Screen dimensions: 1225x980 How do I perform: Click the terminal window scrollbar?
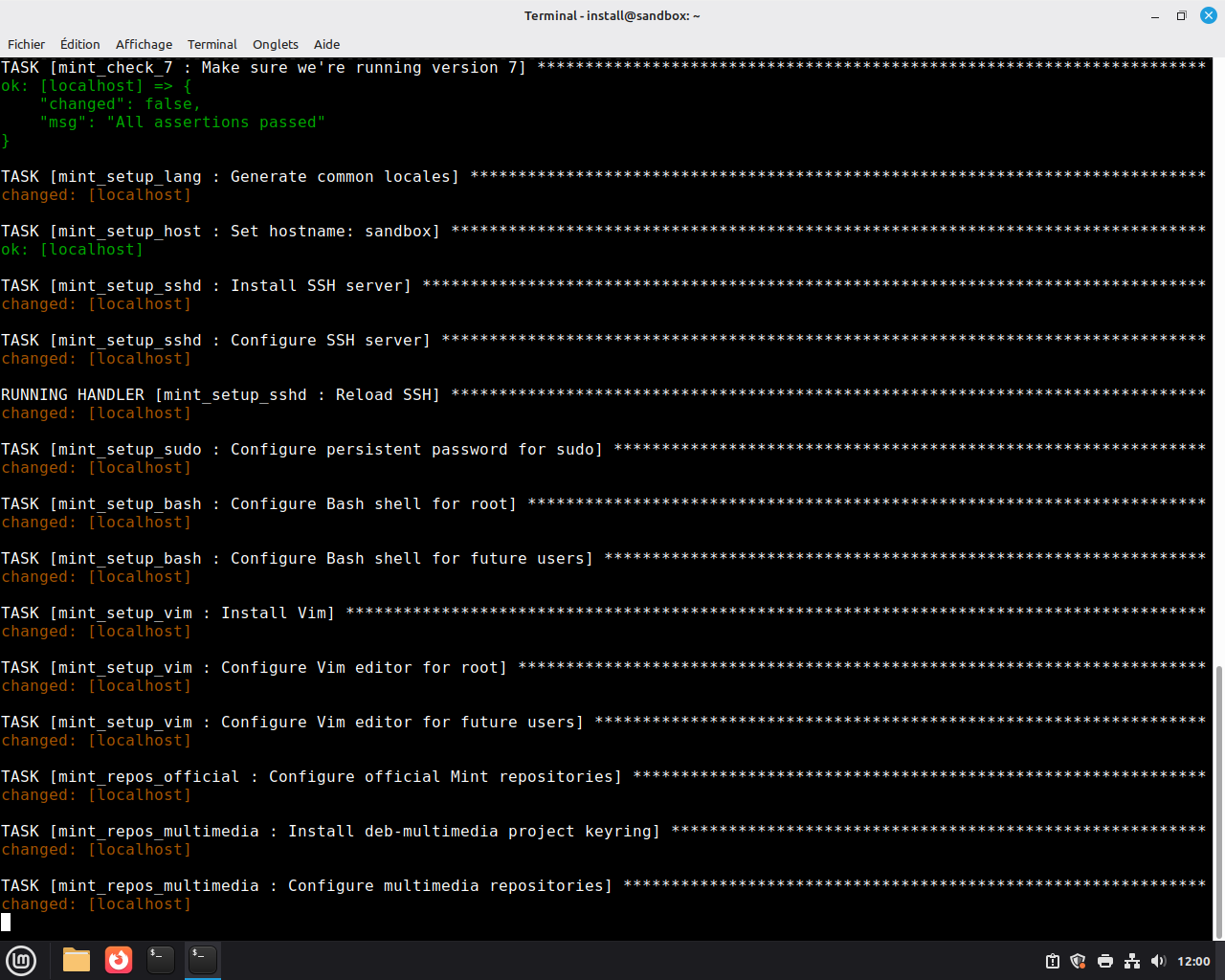[1217, 794]
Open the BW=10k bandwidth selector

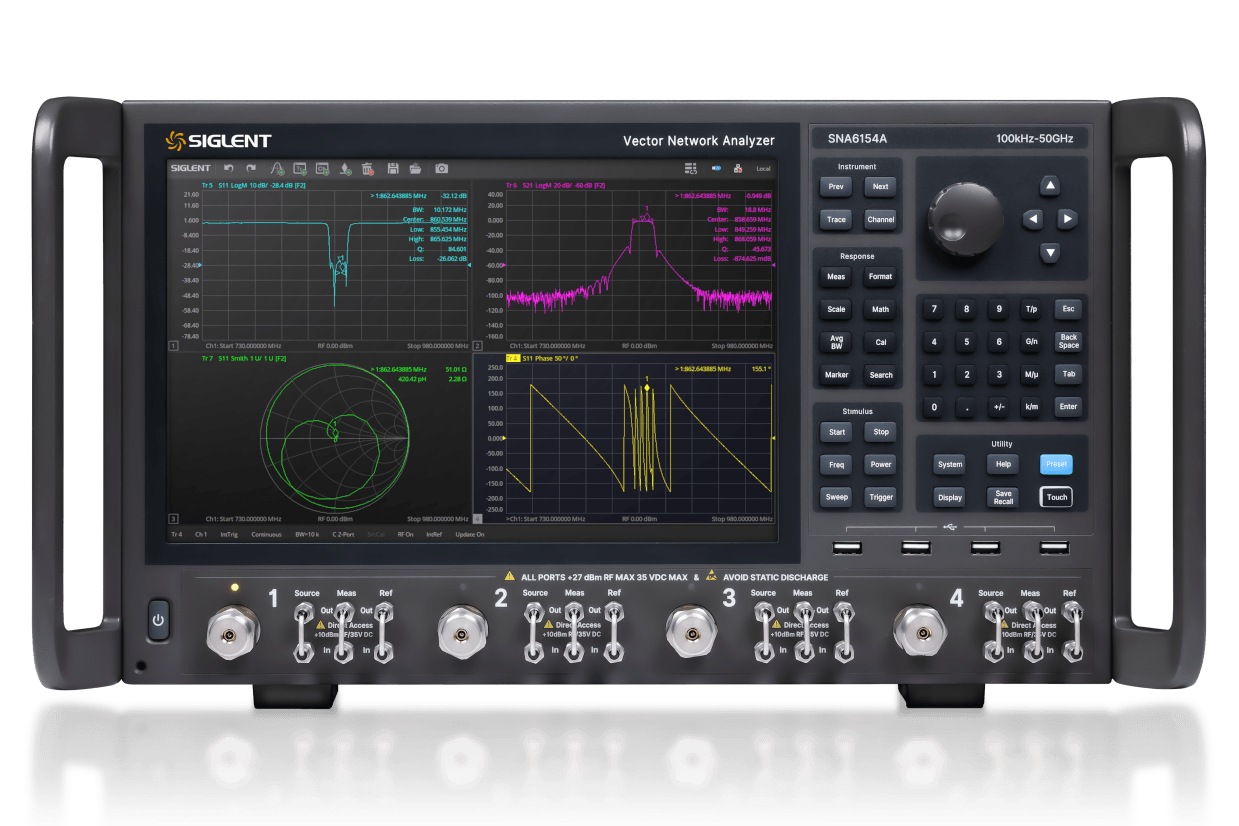307,534
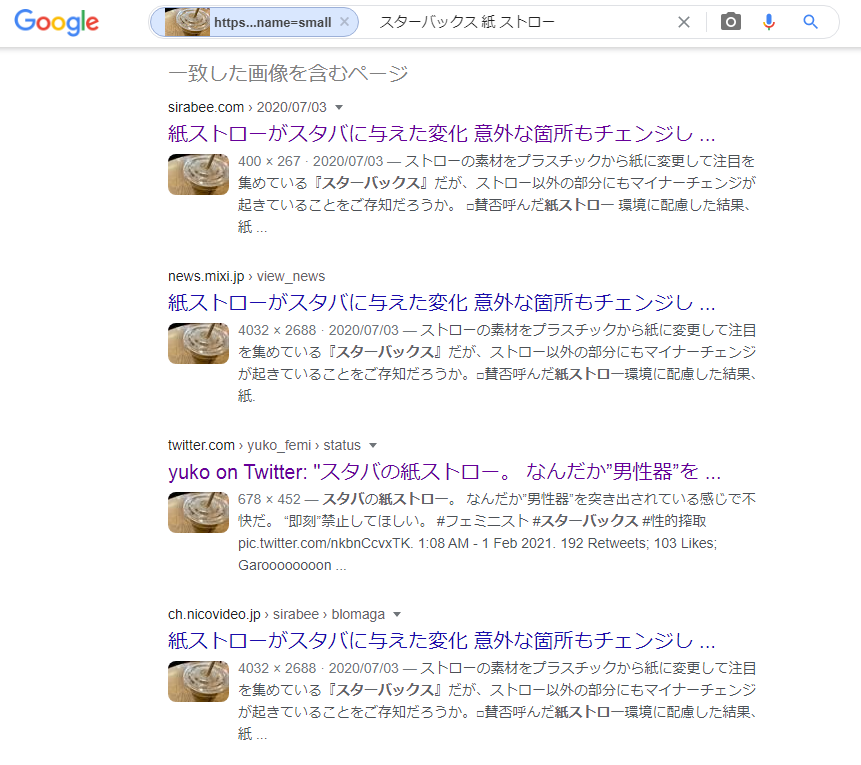This screenshot has height=765, width=861.
Task: Expand options arrow beside ch.nicovideo.jp result
Action: (x=397, y=615)
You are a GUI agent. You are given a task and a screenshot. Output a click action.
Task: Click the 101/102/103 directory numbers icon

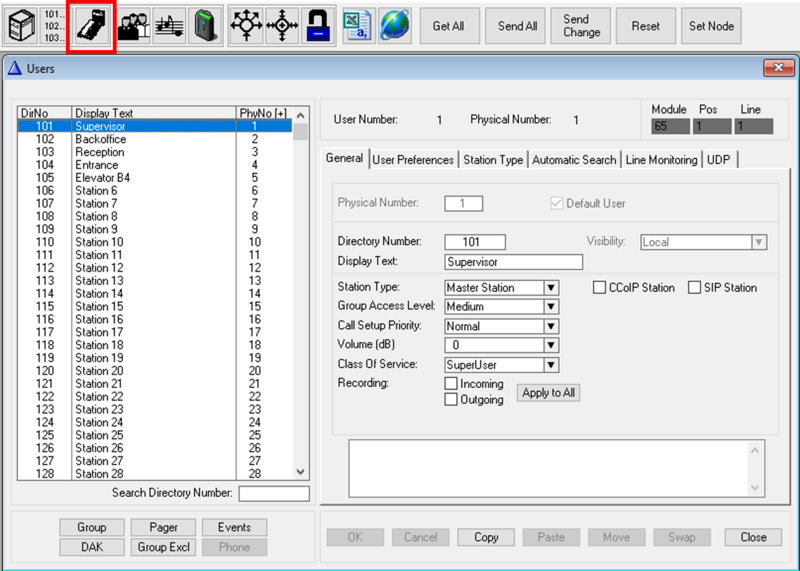click(53, 27)
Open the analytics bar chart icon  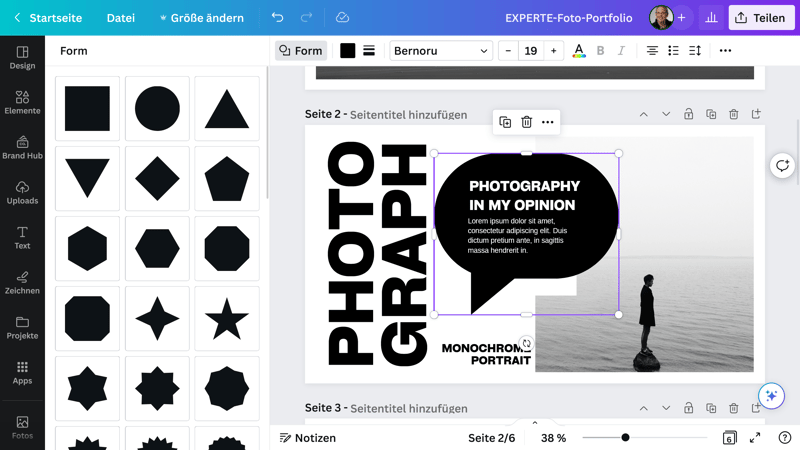[x=711, y=18]
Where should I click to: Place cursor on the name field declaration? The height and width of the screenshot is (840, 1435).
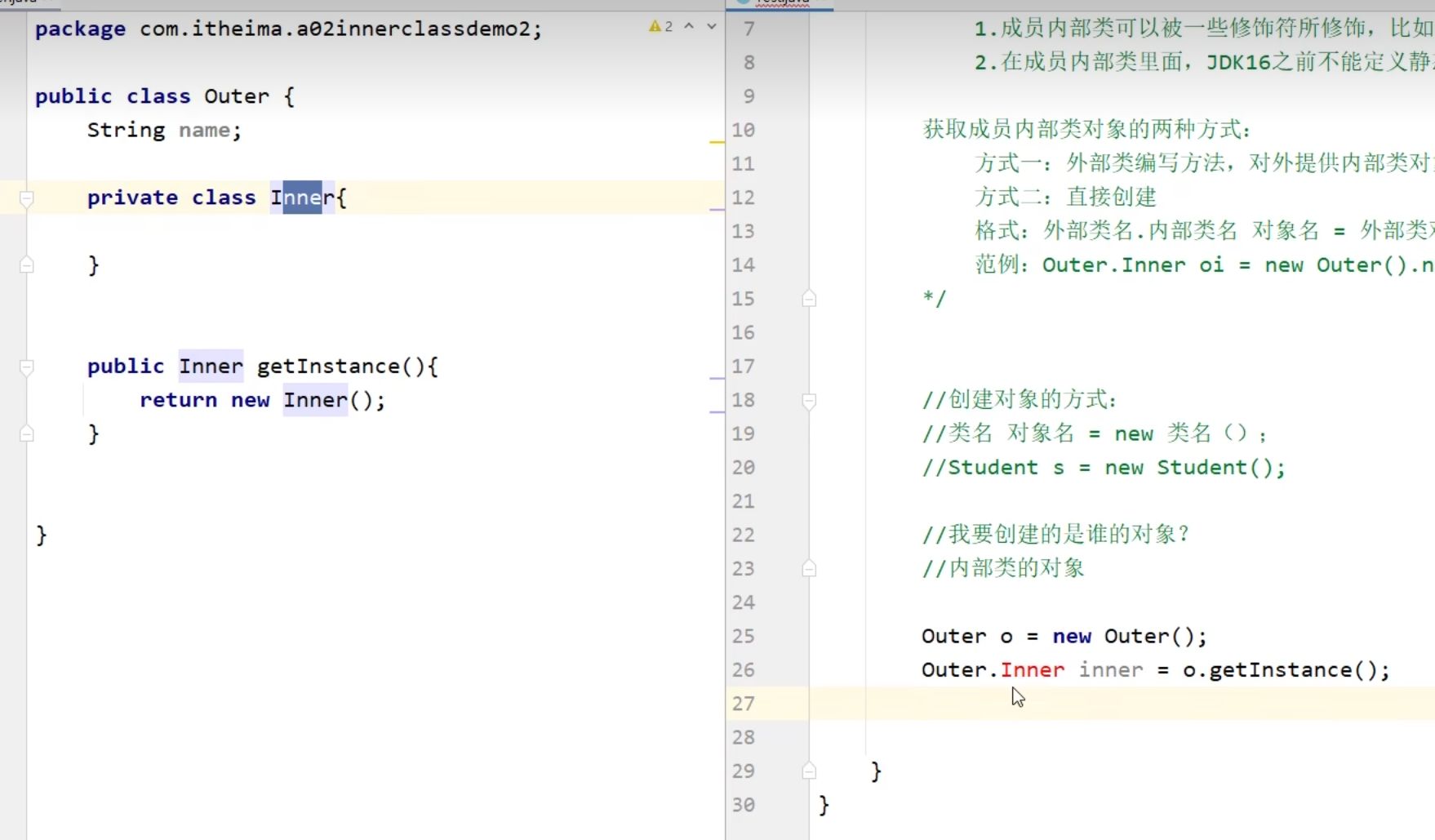pos(204,131)
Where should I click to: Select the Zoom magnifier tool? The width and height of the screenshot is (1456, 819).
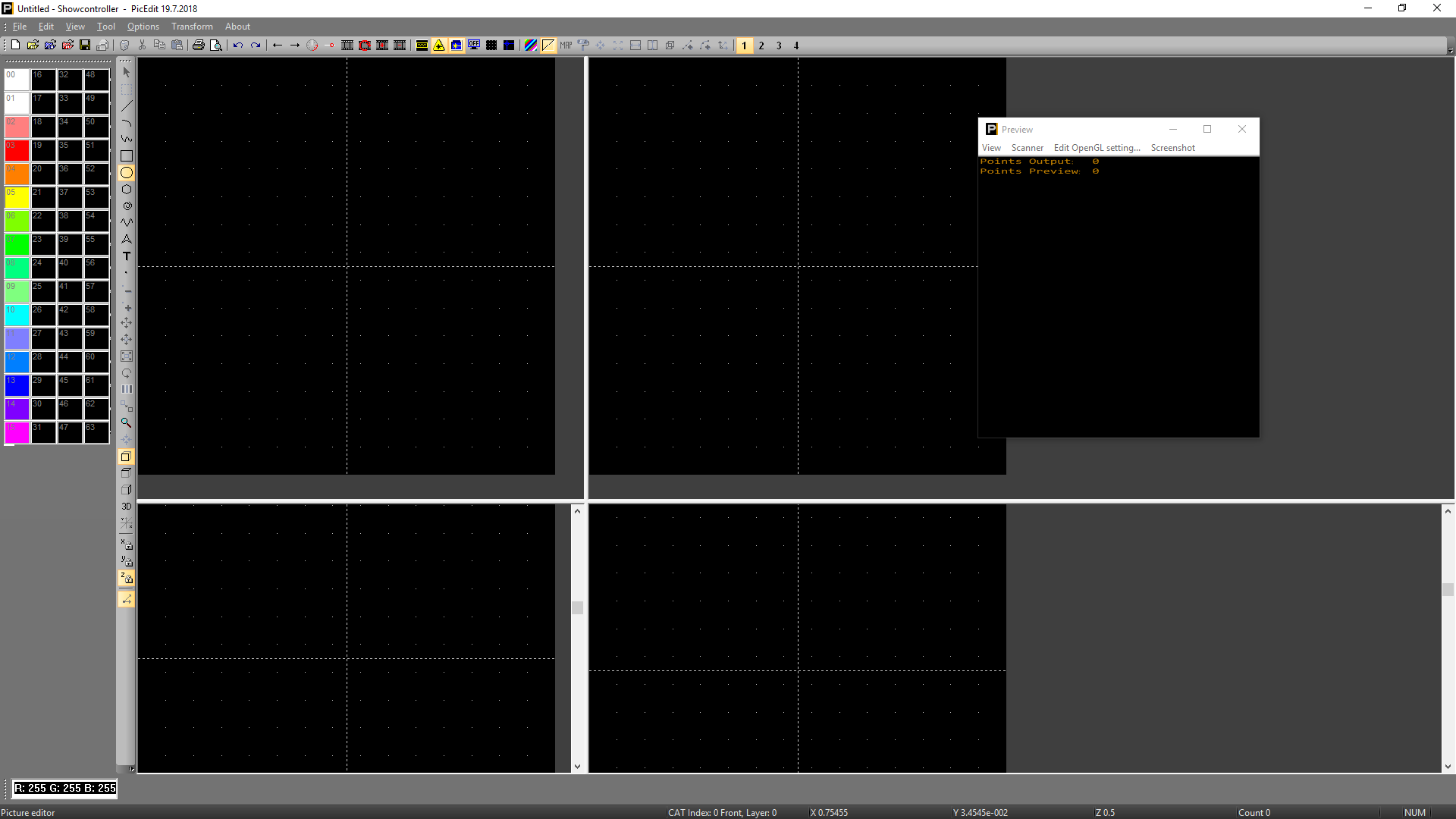(127, 423)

GOAL OF THE EXERCISE:
Recast everything from the line containing "Where should I click to: Place" down to the end of the records as a two-column CSV with the header instruction,location. Give one row per record, put its text and its answer each in a single quoted field with line breaks replaced by spaces, and leave the pictures out.

SOLVED PROBLEM:
instruction,location
"Where should I click to: Place cursor on the name field declaration? The height and width of the screenshot is (840, 1435).","pos(204,131)"
"Where should I click to: Select the Zoom magnifier tool? The width and height of the screenshot is (1456, 819).","(127, 423)"